Trade relations between Sri Lanka and India gained momentum since 1990 and grew rapidly as a result of the implementation of ILFTA.
India followed a reform agenda and has progressed much. The “new thinking” in India should be attractive to Sri Lanka. The country needs to take a cue from the statistical input and brilliant decision making process in India, Finance and Planning Deputy Minister Dr Sarath Amunugama said.
“The ILFTA is a restricted agreement as it gives preferences only to Sri Lanka and India. There is a major debate in the US and West on these free trade agreements considering the fact that we live in relatively small world.
The world has changed and we need to change accordingly,” he said.
The country is presented with an ideal situation now. Sri Lanka is ready for a spectacular take off. India and China would be the leading world economies and it will make South Asia a global hot spot.
It is important to develop incredible synergies to exploit the situation, Ceylon Chamber of Commerce Chairman Dr Anura Ekanayake said.
The ILFTA should look at from improving on good and reducing on bad. The agreement could be a platform for much wider relationship as Sri Lanka is high trade dependable.

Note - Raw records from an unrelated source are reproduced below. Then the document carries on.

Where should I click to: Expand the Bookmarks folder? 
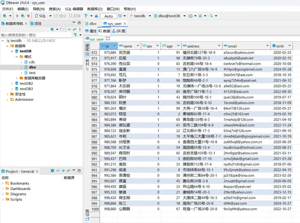pos(3,183)
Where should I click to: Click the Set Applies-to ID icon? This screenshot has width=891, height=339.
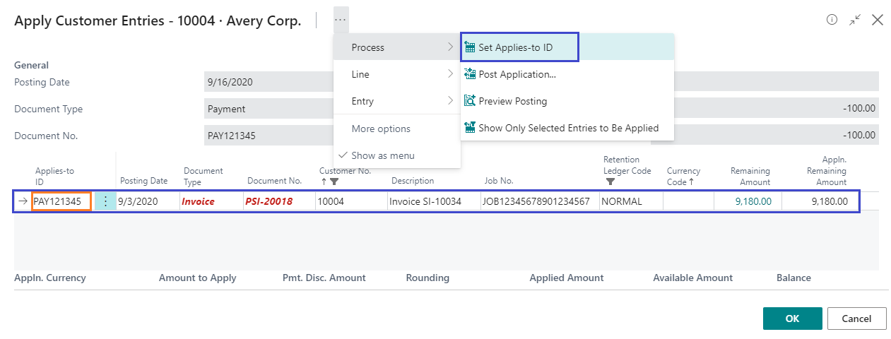tap(470, 48)
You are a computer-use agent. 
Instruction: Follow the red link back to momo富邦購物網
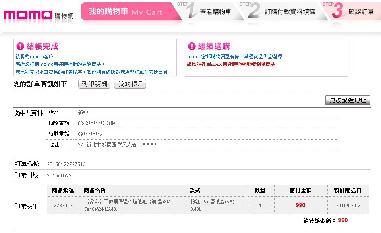point(231,64)
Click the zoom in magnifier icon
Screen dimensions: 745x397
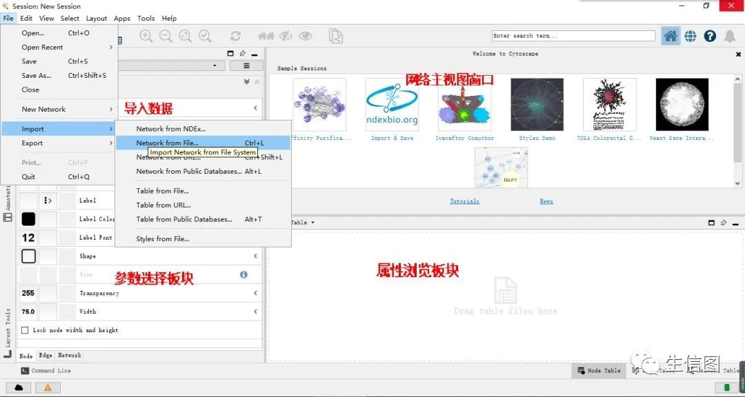coord(146,36)
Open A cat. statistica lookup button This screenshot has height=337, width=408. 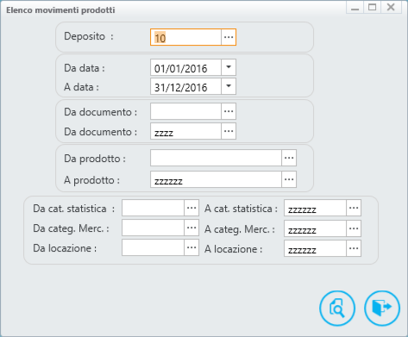354,208
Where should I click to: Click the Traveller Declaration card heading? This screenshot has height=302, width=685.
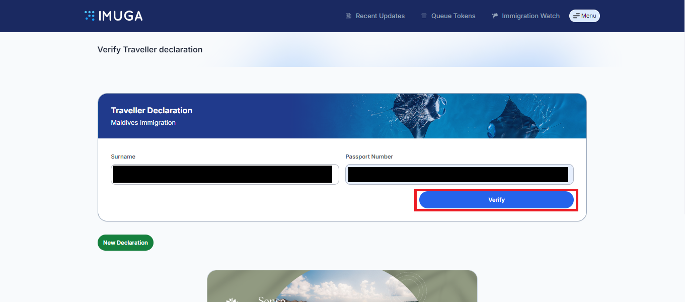point(151,110)
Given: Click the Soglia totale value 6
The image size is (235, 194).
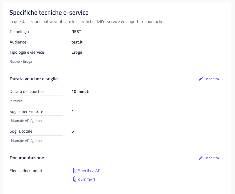Looking at the screenshot, I should [73, 131].
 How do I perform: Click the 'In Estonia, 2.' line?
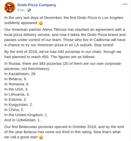(x=16, y=100)
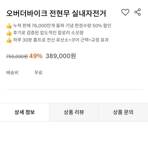The image size is (148, 148).
Task: Click thumbs-up emoji beside 하루 30분 line
Action: 9,40
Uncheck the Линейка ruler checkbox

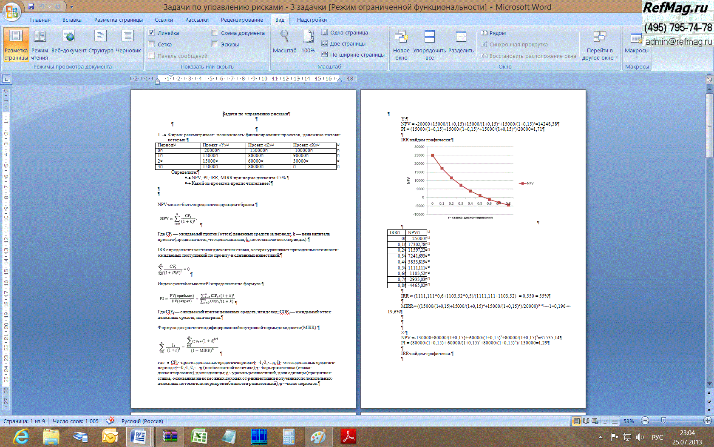151,33
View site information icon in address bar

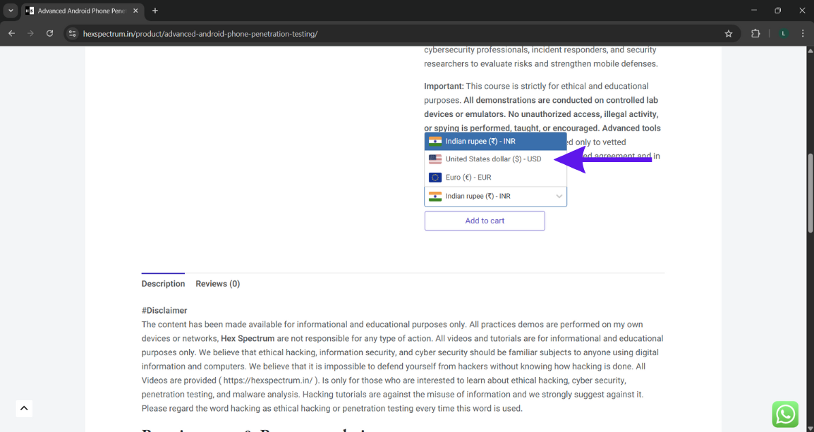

The agreement should be outward looking and have a major role to play in increasing national investments up to the range of 40 percent which could not mobilize locally, he said.
A two-day conference on the India-Sri Lanka free trade agreement; achievements, challenges and the road ahead jointly organized by the Institute of Policy Studies of Sri Lanka, Centre for WTO Studies, Indo-Lanka Chamber of Commerce and Industry and the India Sri Lanka Joint Business Council was held yesterday.
Image: Finance and Planning Deputy Minister Dr Sarath Amunugama and Ceylon Chamber of Commerce Chairman Dr Anura Ekanayake
• Indo-Sri Lanka Free Trade Agreement is 10 Yrs Old
• Indo-Sri Lanka FTA (ISFTA) - Detailed Information - The Board of Investment of Sri Lanka (BOI)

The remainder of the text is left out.